A Big Day

Resting with football bink.
Resting with football bink.

One week after going into surgery Wes continues to make great progress. Today his breathing tube was removed which created an angry Wes with a tiny, gravely cry. He calmed down after his beloved football bink was finally returned to him and Emily sang him some songs. Now he’s resting comfortably. The nurse, Shauna, also removed an IV from his right arm, the arterial line in his left arm is next. The chest tubes are still in, but should be coming out tomorrow and that should further increase his comfort. He’s thinner since he’s only had liquid nutrition and they’re pushing out as much fluid as they can. Soon, though, he’ll be able to start trying to eat.

So far, as different tubes and wires have been removed or medications changed he has done a great job of tolerating each new situation, which is a great sign.

Because the breathing tube is out, our role as active comfort for him will increase, so tonight is the first night one of us will stay in the hospital room. There is a cushioned bench near the window that turns into a bed with the addition of bedding and a pillow and a curtain for privacy. He will remain in the cardiac ICU until he is off the external pacemaker.

Everything is better when you have your 'comfort' hammer.
Everything is better when you have your ‘comfort’ hammer.

Dr. Jim Saperstone, Wes’s pediatrician, stopped by for a quick visit. He was in Boston visiting family and wanted to see how things were going. It was nice to see him, if only for a few minutes. He was very impressed with Wes’s recovery. In a way that only Dr. Jim can, he summed up this whole experience with the simple statement, “Isn’t this place f**king amazing!?” and it truly is.

After a nice rest Wes woke up around 3:30 but was not nearly as agitated. After he looked around for a while he turned to Emily and gave her a beautiful smile. It was so nice to see that smile. It was what we’ve been waiting a week for and we didn’t even know it.

A Big Day

Wes’s Heart

Wes was born with three major heart defects that in their own way worked together to keep him going for 13 months before it was finally time for surgery. If any one of the three defects were not present at birth he would have needed surgery immediately before the final repair could be made later.

A normal heart on the left. Wes's heart (pre-surgery) on the right.
A normal heart on the left. Wes’s heart (pre-surgery) on the right.

Wes had a large hole (VSD) between his ventricles (black circle on the picture). He also had a narrowing of the pulmonary artery at the valve and the main defect was that his ventricles were reversed. This meant the ‘stronger’ ventricle that normally pumps to the body was pumping to the lungs and the ventricle that normally pumps to the lungs was pumping to the body. If this was left as-is the ventricle pumping to the body would eventually wear out because it was not designed to work that hard. His lungs never received too much blood because of the narrowed pulmonary artery valve and his body received adequate blood flow because the VSD allowed the pressure from both ventricles to send blood out.
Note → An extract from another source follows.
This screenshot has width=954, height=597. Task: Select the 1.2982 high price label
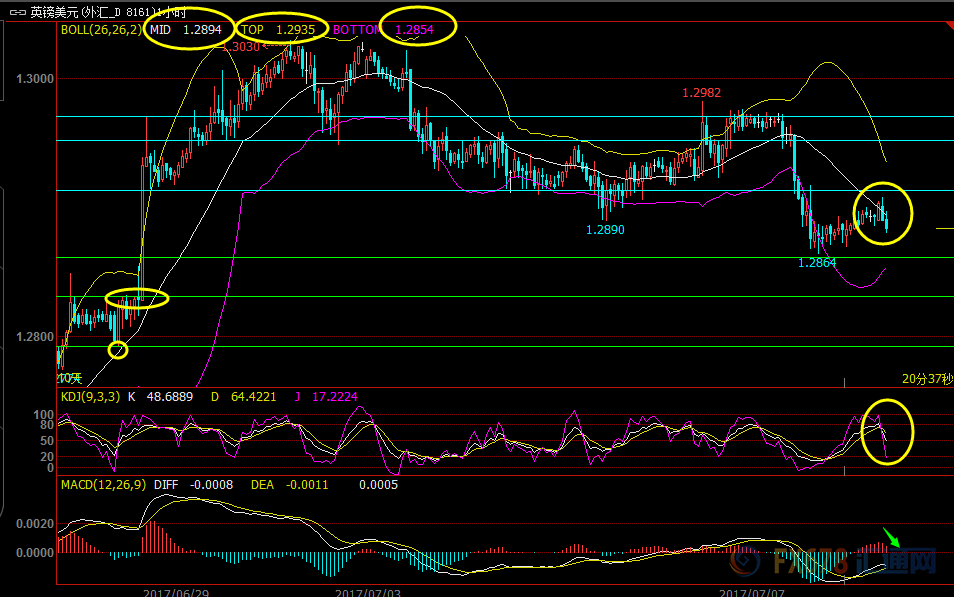click(702, 93)
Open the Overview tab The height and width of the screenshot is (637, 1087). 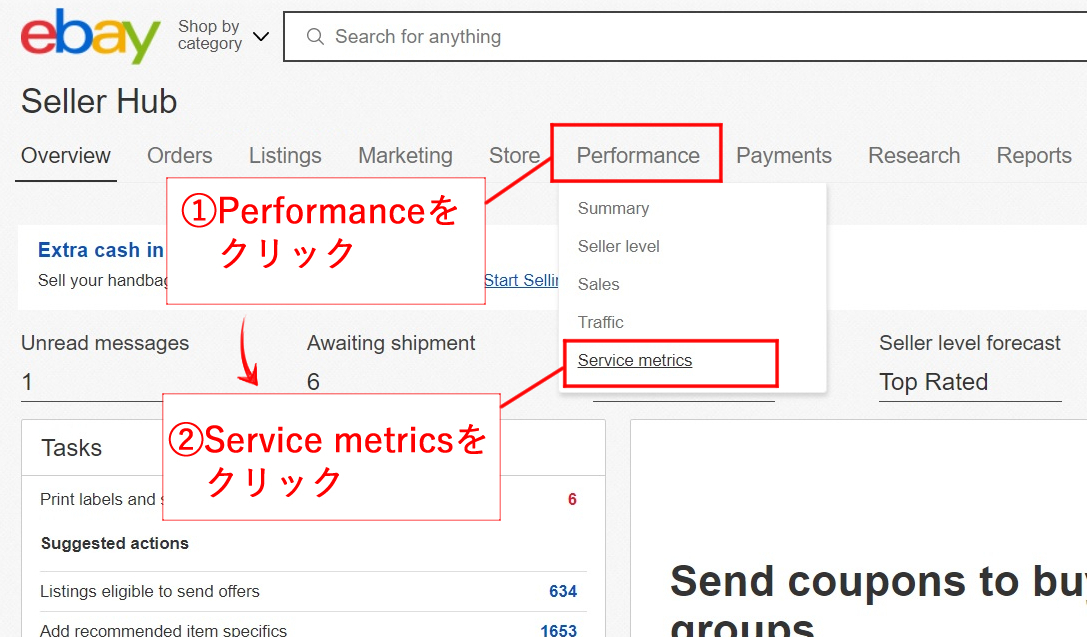(66, 156)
Surgery became necessary when his blood oxygen level dropped into the mid-eighties (normal is 100%) due to his growth and continued pulmonary obstruction in combination with the VSD.

Wes's heart after surgery.
Wes’s heart after surgery.

Dr. Emani performed what is a called a double switch using a Nikaidoh procedure. They closed the VSD, relatively minor compared to everything else that had to be done. They then removed the section of narrowed pulmonary artery with its bad valve and installed a new section and valve from a donor and connected it to the correct ventricle. He then moved the aorta and connected it to the spot where the pulmonary artery used to be so the ventricles could now pump to where they were supposed to. He then had to create a series of baffles and conduits to get the blood to through the atria to the correct ventricles (hence the ‘double’ switch). It was a massive reworking of the entire heart but it now functions as it should and is performing beautifully. At some point the donor conduit/valve will have to be up-sized as the heart grows but that procedure can be done through a catheter and is not considered major surgery.

The main electrical system of Wes’s heart was very close to where the aorta was detached for relocation so Dr. Emani warned us that the conductivity may be interrupted. If the conductivity did not return they would have to install a pacemaker, but so far that does not seem to be necessary.

As you can see from my brief overview of the procedure, it was very a complex situation but ultimately a complete success. Thank you all for your continued support and well wishes.